__What the task asks__
Transcribe, with complete accuracy, all of the entries below except for the pictures.

□ □ □ □ □ □ □

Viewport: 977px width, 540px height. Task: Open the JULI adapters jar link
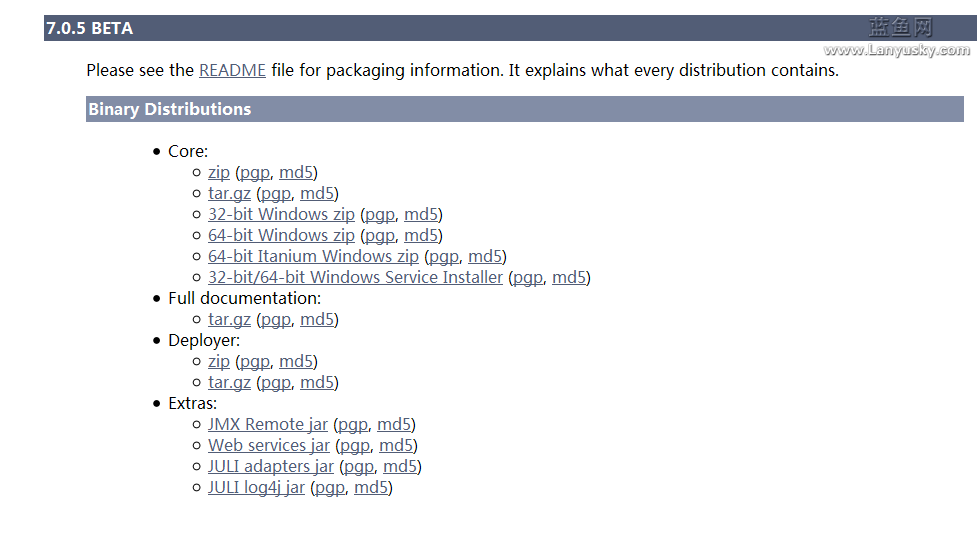[271, 467]
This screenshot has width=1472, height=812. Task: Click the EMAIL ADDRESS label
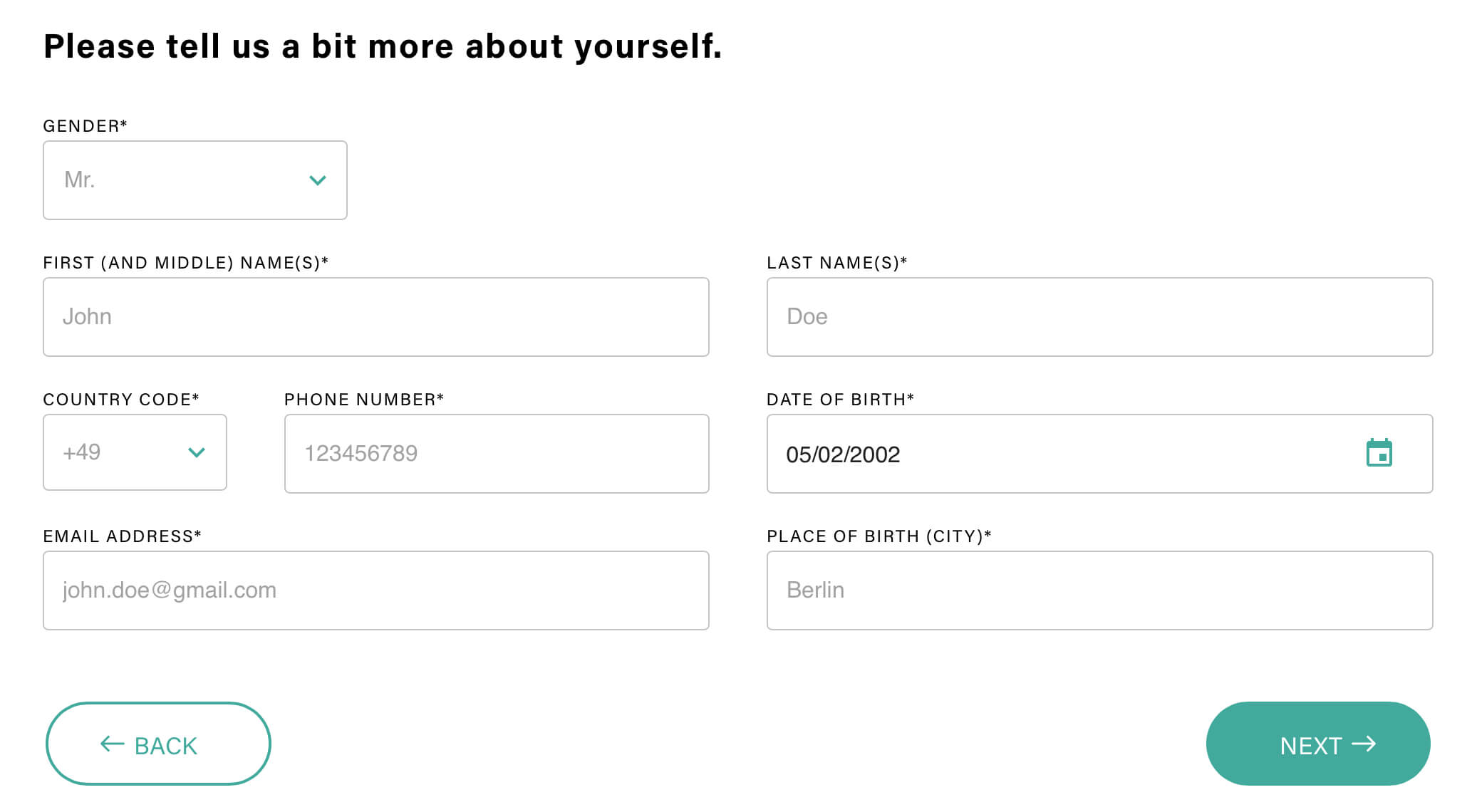tap(122, 536)
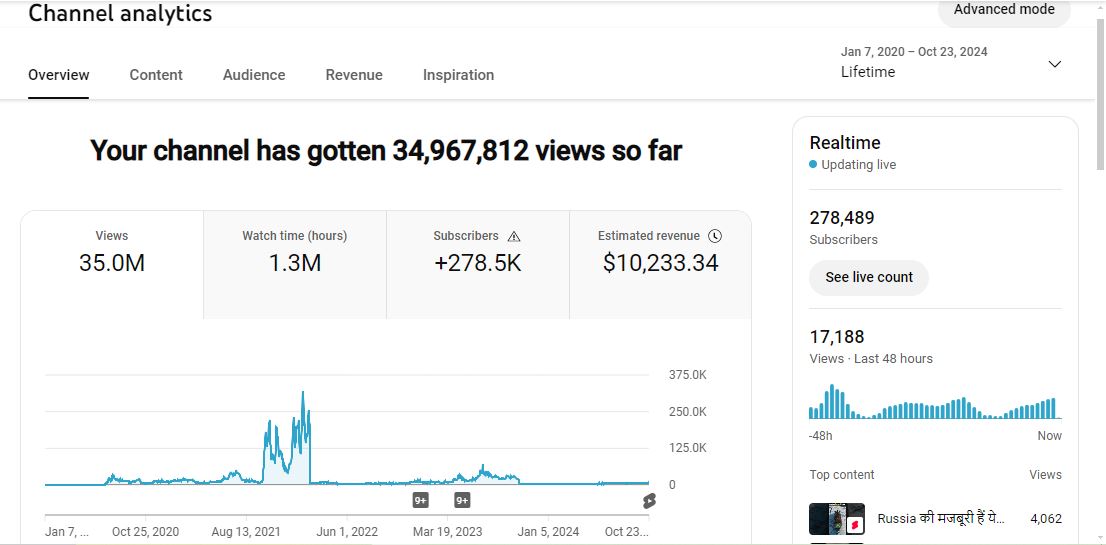Go to the Revenue tab
This screenshot has width=1106, height=545.
click(354, 75)
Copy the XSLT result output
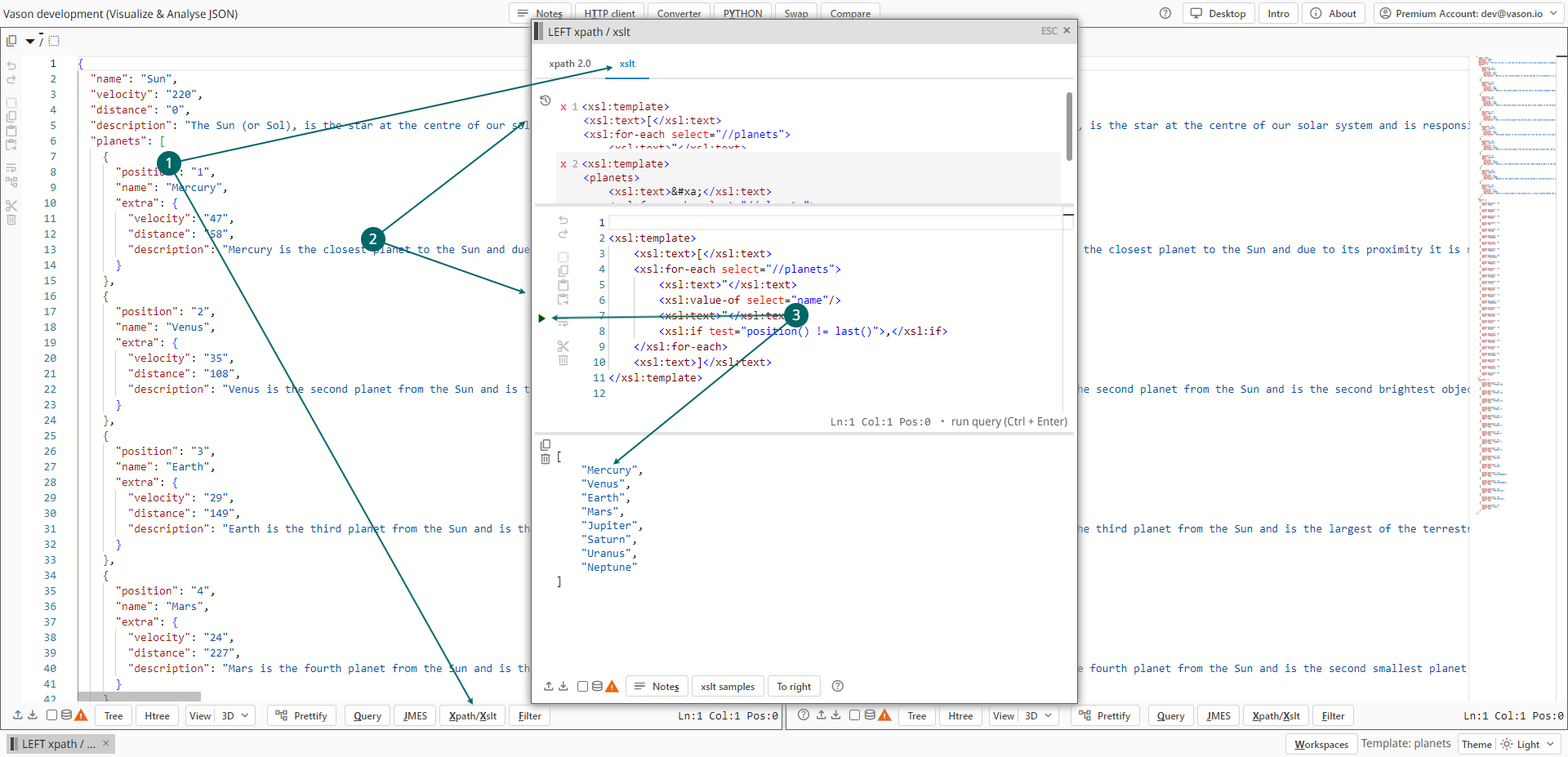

□ □ □ □ □ □ □

__Expected answer__
Viewport: 977px width, 540px height. Task: Open the JULI adapters jar link
[271, 467]
This screenshot has width=1472, height=812. Task: Click the EMAIL ADDRESS label
tap(122, 536)
Go to the Revenue tab
This screenshot has width=1106, height=545.
click(354, 75)
Copy the XSLT result output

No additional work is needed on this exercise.